### INSTRUCTIONS TO FOLLOW:
Could you give the records again from the start through the line holding "click(1308, 295)", inclusive, with every "checkbox" renamed to "check box" and nothing else changed?

### DATA EXTRACT:
•••

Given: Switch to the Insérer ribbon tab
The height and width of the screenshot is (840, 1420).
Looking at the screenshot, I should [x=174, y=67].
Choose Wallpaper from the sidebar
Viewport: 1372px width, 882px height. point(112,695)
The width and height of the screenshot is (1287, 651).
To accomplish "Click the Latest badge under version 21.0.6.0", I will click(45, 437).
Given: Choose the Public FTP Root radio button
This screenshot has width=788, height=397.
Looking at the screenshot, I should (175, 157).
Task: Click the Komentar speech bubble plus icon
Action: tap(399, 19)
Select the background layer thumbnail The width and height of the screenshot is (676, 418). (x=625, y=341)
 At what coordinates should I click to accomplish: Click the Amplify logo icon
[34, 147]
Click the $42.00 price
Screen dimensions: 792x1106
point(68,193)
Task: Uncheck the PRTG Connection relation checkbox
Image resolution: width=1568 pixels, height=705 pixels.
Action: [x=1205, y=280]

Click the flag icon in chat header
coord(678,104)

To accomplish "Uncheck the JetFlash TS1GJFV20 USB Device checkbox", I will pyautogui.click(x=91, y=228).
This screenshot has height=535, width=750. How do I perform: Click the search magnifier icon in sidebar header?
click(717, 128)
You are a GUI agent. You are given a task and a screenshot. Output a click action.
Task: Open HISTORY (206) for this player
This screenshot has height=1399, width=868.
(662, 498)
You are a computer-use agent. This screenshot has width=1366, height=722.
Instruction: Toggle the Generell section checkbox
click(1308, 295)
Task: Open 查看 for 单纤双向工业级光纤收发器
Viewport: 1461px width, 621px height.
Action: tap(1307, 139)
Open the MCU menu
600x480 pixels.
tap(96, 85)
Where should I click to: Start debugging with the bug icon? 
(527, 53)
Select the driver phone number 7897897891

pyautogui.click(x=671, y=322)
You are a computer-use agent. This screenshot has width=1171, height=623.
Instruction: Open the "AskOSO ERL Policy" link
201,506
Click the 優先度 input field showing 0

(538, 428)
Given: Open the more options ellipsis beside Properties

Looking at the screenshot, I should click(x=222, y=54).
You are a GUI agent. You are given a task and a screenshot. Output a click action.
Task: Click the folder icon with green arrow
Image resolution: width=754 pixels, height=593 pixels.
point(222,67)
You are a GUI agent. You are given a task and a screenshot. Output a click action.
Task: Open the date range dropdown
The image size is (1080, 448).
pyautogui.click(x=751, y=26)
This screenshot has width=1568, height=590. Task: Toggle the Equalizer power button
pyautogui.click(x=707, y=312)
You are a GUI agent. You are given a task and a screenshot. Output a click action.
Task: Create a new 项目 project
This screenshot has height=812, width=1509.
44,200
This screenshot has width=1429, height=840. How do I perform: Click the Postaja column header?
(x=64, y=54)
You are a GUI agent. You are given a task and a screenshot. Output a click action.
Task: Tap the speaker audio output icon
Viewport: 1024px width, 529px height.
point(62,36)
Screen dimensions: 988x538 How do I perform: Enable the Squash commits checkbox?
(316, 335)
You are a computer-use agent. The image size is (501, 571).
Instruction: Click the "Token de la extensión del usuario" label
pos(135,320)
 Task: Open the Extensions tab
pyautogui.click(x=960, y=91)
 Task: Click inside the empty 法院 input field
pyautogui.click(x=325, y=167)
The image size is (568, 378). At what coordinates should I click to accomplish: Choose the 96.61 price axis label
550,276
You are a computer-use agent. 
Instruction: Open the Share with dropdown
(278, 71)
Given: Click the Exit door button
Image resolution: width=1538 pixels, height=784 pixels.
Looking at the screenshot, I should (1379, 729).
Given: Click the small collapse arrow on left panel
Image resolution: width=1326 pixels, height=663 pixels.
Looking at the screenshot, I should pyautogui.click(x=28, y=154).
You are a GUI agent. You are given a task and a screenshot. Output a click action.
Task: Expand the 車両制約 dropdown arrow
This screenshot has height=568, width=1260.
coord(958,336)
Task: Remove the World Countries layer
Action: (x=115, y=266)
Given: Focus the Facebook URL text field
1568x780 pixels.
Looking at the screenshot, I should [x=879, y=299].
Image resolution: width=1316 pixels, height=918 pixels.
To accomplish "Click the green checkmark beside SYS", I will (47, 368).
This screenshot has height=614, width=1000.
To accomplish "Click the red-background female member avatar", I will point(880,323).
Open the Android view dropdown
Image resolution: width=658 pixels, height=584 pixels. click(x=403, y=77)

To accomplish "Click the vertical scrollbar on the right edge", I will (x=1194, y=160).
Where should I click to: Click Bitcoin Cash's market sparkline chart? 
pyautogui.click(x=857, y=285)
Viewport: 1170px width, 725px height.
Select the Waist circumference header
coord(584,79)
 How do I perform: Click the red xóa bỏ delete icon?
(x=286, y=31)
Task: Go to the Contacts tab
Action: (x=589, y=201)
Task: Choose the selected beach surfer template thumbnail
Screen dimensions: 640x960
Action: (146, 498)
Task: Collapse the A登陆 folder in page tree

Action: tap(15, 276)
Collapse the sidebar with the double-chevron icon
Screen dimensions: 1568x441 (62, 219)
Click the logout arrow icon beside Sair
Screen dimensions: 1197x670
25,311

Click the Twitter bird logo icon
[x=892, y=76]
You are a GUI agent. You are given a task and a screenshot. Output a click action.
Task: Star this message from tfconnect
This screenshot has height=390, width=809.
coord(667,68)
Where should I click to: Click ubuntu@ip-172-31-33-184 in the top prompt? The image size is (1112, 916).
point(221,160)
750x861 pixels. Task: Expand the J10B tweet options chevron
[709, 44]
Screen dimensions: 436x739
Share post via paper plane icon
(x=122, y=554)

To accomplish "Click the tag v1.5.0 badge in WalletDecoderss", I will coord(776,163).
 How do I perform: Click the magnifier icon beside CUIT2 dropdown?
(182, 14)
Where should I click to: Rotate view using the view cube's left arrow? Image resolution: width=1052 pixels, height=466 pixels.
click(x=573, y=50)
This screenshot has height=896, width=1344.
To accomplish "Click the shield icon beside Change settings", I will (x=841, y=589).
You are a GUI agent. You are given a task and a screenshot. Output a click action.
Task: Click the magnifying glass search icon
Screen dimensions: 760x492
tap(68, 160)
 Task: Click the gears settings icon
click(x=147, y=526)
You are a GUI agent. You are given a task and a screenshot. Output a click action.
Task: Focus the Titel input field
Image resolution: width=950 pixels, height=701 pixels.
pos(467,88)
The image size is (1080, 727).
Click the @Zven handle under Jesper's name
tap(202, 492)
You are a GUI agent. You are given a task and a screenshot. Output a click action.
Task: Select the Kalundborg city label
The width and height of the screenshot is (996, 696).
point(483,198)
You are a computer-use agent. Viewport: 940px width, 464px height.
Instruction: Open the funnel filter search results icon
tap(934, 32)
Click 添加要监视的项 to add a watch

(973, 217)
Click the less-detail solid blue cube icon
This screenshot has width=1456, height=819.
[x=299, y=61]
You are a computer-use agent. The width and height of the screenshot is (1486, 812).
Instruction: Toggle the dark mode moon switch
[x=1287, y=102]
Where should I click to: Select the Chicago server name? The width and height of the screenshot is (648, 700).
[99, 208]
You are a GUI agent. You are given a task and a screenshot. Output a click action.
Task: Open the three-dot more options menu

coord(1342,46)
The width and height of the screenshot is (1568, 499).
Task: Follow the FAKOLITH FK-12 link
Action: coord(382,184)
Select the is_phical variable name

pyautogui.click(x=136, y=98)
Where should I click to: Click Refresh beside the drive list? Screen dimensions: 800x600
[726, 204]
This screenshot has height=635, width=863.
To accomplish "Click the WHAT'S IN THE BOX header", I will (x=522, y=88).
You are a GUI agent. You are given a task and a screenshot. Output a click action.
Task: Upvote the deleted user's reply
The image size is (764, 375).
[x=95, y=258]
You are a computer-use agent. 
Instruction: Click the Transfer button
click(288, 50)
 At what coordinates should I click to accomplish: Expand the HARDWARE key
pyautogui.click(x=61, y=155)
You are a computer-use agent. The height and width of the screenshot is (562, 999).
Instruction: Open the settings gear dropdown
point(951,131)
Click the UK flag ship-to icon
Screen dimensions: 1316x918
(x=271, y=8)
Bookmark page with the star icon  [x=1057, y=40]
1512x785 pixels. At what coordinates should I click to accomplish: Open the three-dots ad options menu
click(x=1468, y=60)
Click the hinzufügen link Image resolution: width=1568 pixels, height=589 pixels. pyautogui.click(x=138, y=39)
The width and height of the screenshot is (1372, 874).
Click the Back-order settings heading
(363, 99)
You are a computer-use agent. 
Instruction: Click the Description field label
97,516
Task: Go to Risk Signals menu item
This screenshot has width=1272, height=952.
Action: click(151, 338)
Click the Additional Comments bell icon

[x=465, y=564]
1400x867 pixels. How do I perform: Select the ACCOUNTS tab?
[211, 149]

•••

### TASK RESPONSE:
Given: Switch to the Insérer ribbon tab
The height and width of the screenshot is (840, 1420).
Looking at the screenshot, I should [x=174, y=67].
Choose Wallpaper from the sidebar
Viewport: 1372px width, 882px height. point(112,695)
The width and height of the screenshot is (1287, 651).
To accomplish "Click the Latest badge under version 21.0.6.0", I will click(45, 437).
Given: Choose the Public FTP Root radio button
This screenshot has width=788, height=397.
Looking at the screenshot, I should (175, 157).
Task: Click the Komentar speech bubble plus icon
Action: tap(399, 19)
Select the background layer thumbnail The width and height of the screenshot is (676, 418). (x=625, y=341)
 At what coordinates should I click to accomplish: Click the Amplify logo icon
[34, 147]
Click the $42.00 price
Screen dimensions: 792x1106
point(68,193)
Task: Uncheck the PRTG Connection relation check box
Image resolution: width=1568 pixels, height=705 pixels.
Action: [x=1205, y=280]

Click the flag icon in chat header
coord(678,104)

To accomplish "Uncheck the JetFlash TS1GJFV20 USB Device check box", I will pyautogui.click(x=91, y=228).
This screenshot has height=535, width=750. How do I perform: Click the search magnifier icon in sidebar header?
click(717, 128)
You are a GUI agent. You are given a task and a screenshot. Output a click action.
Task: Open HISTORY (206) for this player
This screenshot has height=1399, width=868.
(662, 498)
You are a computer-use agent. This screenshot has width=1366, height=722.
Instruction: Toggle the Generell section check box
click(1308, 295)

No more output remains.